JAKARTA, HUMAS MKRI - Mahkamah Konstitusi (MK) menggelar sidang perdana pengujian Undang-Undang Nomor 10 Tahun 2016 tentang Perubahan Kedua Atas Undang-Undang Nomor 1 Tahun 2015 tentang Penetepan Peraturan Pemerintah Pengganti Undang-Undang Nomor 1 tahun 2014 tentang Pemilihan Gubernur, Bupati, dan Walikota menjadi Undang-Undang (UU Pilkada), Rabu (9/2/2022). Perkara yang teregistrasi Nomor 15/PUU-XX/2022 ini diajukan oleh Dewi Nandya Maharani, Suzie Alancy Firman, Moh. Sidik, Rahmatulloh, dan M. Syaiful Jihad. Para Pemohon mendalilkan Pasal 201 ayat (10) dan ayat (11) UU Pilkada bertentangan dengan Pasal 1 ayat (2), Pasal 18 ayat (4), Pasal 27 ayat (1), dan Pasal 28D ayat (1) UUD 1945.
Pasal 201 ayat (10) UU Pilkada berbunyi, “Untuk mengisi kekosongan jabatan Gubernur, diangkat pejabat Gubernur yang berasal dari jabatan pimpinan tinggi madya sampai dengan pelantikan Gubernur sesuai dengan ketentuan peraturan perundang-undangan.” Pasal 201 ayat (11) UU Pilkada berbunyi, “Untuk mengisi kekosongan jabatan Bupati/Walikota, diangkat pejabat Bupati/Walikota yang berasal dari jabatan pimpinan tinggi pratama sampai dengan pelantikan Bupati dan Walikota sesuai dengan ketentuan peraturan perundang-undangan.”
Sulistyowati selaku kuasa hukum para Pemohon menyebutkan akibat UU Pilkada, para Pemohon kehilangan kesempatan untuk memilih kepala daerah yang diharapkan membawa kesejahteraan masyarakat, tetapi dipaksa menerima pejabat kepala daerah dikenal. Sebab, jika kepala daerah dikenal melalui kampanye yang memaparkan visi misi jika terpilih sebagai kepala daerah dan mewujudkan program kerja yang kinerjanya dapat dipantau melalui mekanisme yang berlaku. Sementara, jika pejabat hanya ditunjuk maka visi misi yang akan dijalankan dipertanyakan, utamanya pertanggungjawaban kepada masyarakat.
“Dengan pengangkatan seseorang yang ditunjuk pemerintah sebagai pengganti sementara gubernur/bupati/walikota, maka hal ini tidak mencerminkan kepentingan umum dan ketidakberpihakan. Artinya, Pemerintah tidak lagi bertindak dengan bijak demi kepentingan umum karena telah menciderai yang dipilih rakyat sebagai pemimpin daerahnya masing-masing,” jelas Sulistyowati dalam sidang yang dipimpin Wakil Ketua MK Aswanto dengan didampingi oleh Hakim Konstitusi Manahan M.P. Sitompul dan Enny Nurbaningsih.

------------

* [TUGAS YANG DIBERIKAN A]: Menurut bacaan, siapa yang memimpin sidang tersebut?
* [TUGAS YANG DIBERIKAN B]: Sunting catatan dari awal catatan turun sampai baris yang memuat "Looking at the", baris itu juga termasuk, dengan mengganti "icon" menjadi "button" dan membiarkan sisanya tetap. Jangan sertakan gambar dalam hasilnya.

------------

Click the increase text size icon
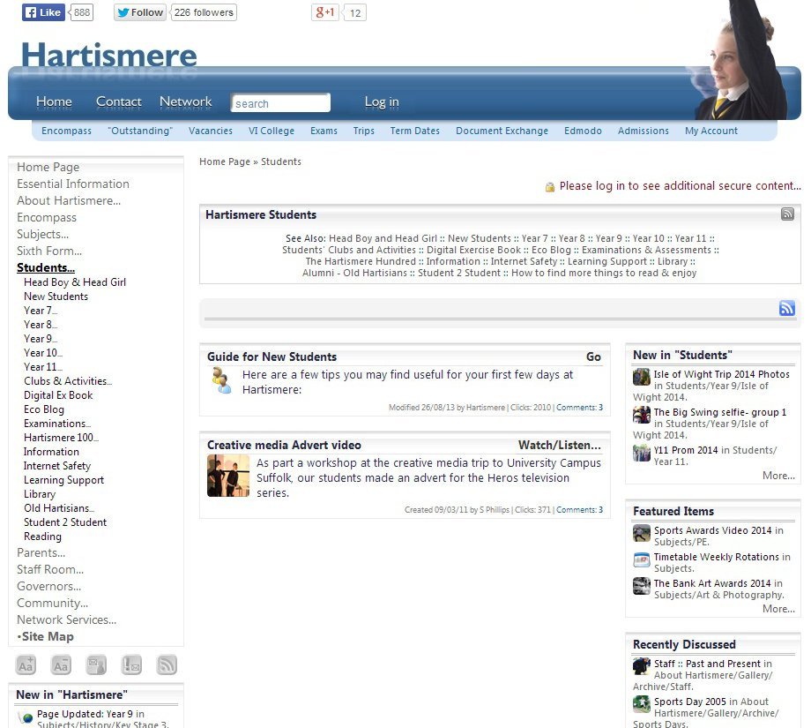811x728 pixels. (26, 665)
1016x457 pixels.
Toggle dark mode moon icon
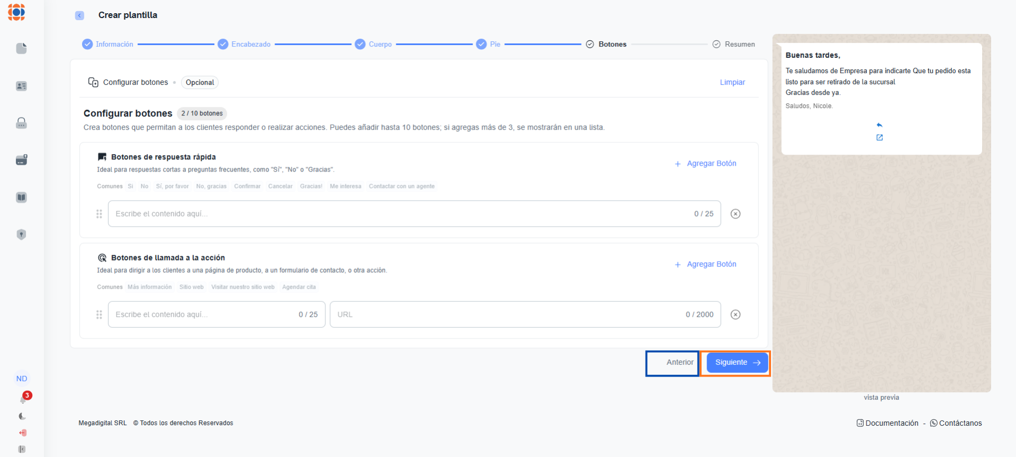click(x=22, y=416)
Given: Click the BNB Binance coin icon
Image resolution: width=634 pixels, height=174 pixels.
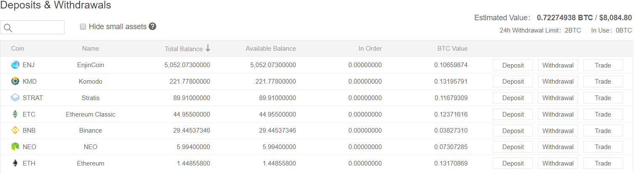Looking at the screenshot, I should point(15,131).
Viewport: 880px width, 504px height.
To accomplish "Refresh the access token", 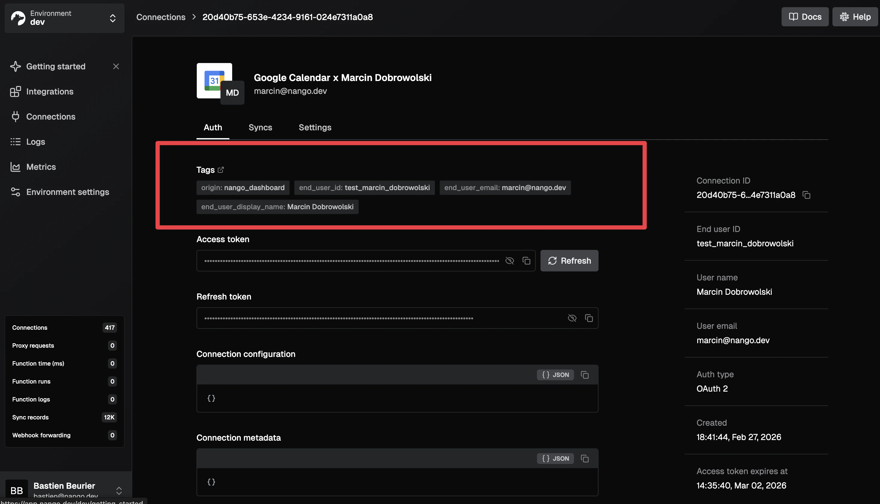I will click(x=569, y=260).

------------

* [HASIL TUGAS A]: Wakil Ketua MK Aswanto.

* [HASIL TUGAS B]:
Click the increase text size button
811x728 pixels. (26, 665)
1016x457 pixels.
Toggle dark mode moon button
click(x=22, y=416)
Given: Click the BNB Binance coin button
Image resolution: width=634 pixels, height=174 pixels.
Looking at the screenshot, I should point(15,131).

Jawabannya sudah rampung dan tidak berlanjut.